- Active: 1914–1919 10 September 2026–Present
- Country: Canada
- Branch: Canadian Expeditionary Force (1914-1919) Canadian Army (2026-Present)
- Type: Artillery
- Role: Artillery Support
- Size: Brigade
- Part of: 1st Canadian Division (1914-1919, 2026-Present)
- Garrison/HQ: CFB Edmonton
- Nickname: The Fires Brigade
- Engagements: World War I Second Battle of Ypres; Battle of the Somme; Hundred Days Offensive;

= 1st Canadian Artillery Brigade =

The 1st Canadian Artillery Brigade is an Artillery Brigade of the Canadian Army.

==History==
===World War I===
The brigade was formed as the 1st Field Artillery Brigade, Canadian Field Artillery in 1914 for service overseas. It was attached to the 1st Canadian Division. After training in England, the brigade arrived in France in February 1915. The brigade first saw action at the Second Battle of Ypres where they witnessed the soldiers and horses of the 45th Algerian Division succumb to gas poisoning. The brigade later participated in the Battle of the Somme were 12 of it's members were killed. The brigade later participated in the Hundred Days Offensive before it was disbanded in 1919.

===Reactivation===
The brigade was reformed as the 1st Canadian Artillery Brigade on 10 September 2026 during a restructuring of the Canadian Armed Forces. It is nicknamed "The Fires Brigade" and is attached to the 1st Canadian Division. The purpose of the brigade is to centralize and coordinate the 1st Canadian Division's artillery prior to the conduction of manoeuvre warfare.

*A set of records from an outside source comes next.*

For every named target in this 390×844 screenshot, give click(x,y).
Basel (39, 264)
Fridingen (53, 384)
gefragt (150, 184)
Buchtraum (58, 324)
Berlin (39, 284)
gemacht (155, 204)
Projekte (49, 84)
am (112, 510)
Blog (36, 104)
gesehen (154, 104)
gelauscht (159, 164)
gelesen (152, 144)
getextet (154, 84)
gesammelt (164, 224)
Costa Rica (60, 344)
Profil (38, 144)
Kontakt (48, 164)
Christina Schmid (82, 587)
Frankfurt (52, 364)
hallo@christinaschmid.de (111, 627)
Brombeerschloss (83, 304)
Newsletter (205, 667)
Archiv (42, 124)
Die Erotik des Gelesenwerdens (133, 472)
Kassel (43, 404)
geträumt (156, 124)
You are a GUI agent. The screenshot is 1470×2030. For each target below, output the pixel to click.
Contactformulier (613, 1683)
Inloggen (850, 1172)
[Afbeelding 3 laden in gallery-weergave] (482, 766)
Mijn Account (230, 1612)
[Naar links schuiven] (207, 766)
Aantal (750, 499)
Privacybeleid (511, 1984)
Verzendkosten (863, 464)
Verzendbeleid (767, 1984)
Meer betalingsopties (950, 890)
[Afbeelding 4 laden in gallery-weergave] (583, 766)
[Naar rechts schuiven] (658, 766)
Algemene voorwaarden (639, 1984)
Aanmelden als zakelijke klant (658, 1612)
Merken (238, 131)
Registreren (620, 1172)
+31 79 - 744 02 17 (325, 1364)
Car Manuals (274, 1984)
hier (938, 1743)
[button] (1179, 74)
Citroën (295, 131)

==Structure during World War I==
The brigade's structure during World War I was as follows:
- 1st Field Artillery Brigade, Canadian Field Artillery
  - 1st Field Battery
  - 2nd Howitzer Battery
  - 3rd Field Battery
  - 4th Field Battery

==Current structure==
As of September 2026 the brigade's structure is as follows:
- 1st Canadian Artillery Brigade
  - 1st Regiment, Royal Canadian Horse Artillery (1 RCHA)
  - 2nd Regiment, Royal Canadian Horse Artillery (2 RCHA)
  - 5^{e} Régiment d'artillerie légère du Canada (5 RALC)

==Planned structure==
The brigade's planned structure is as follows:
- 1st Canadian Artillery Brigade
  - 1st Regiment, Royal Canadian Horse Artillery (1 RCHA)
  - 2nd Regiment, Royal Canadian Horse Artillery (2 RCHA)
  - 5^{e} Régiment d'artillerie légère du Canada (5 RALC)
  - 9th Rocket Regiment, Royal Canadian Artillery (2030) (Note: 1st battalion formed, full regiment expected to reach operational capacity by 2030)
  - Unmanned Aerial Systems (UAS) Regiment (2030)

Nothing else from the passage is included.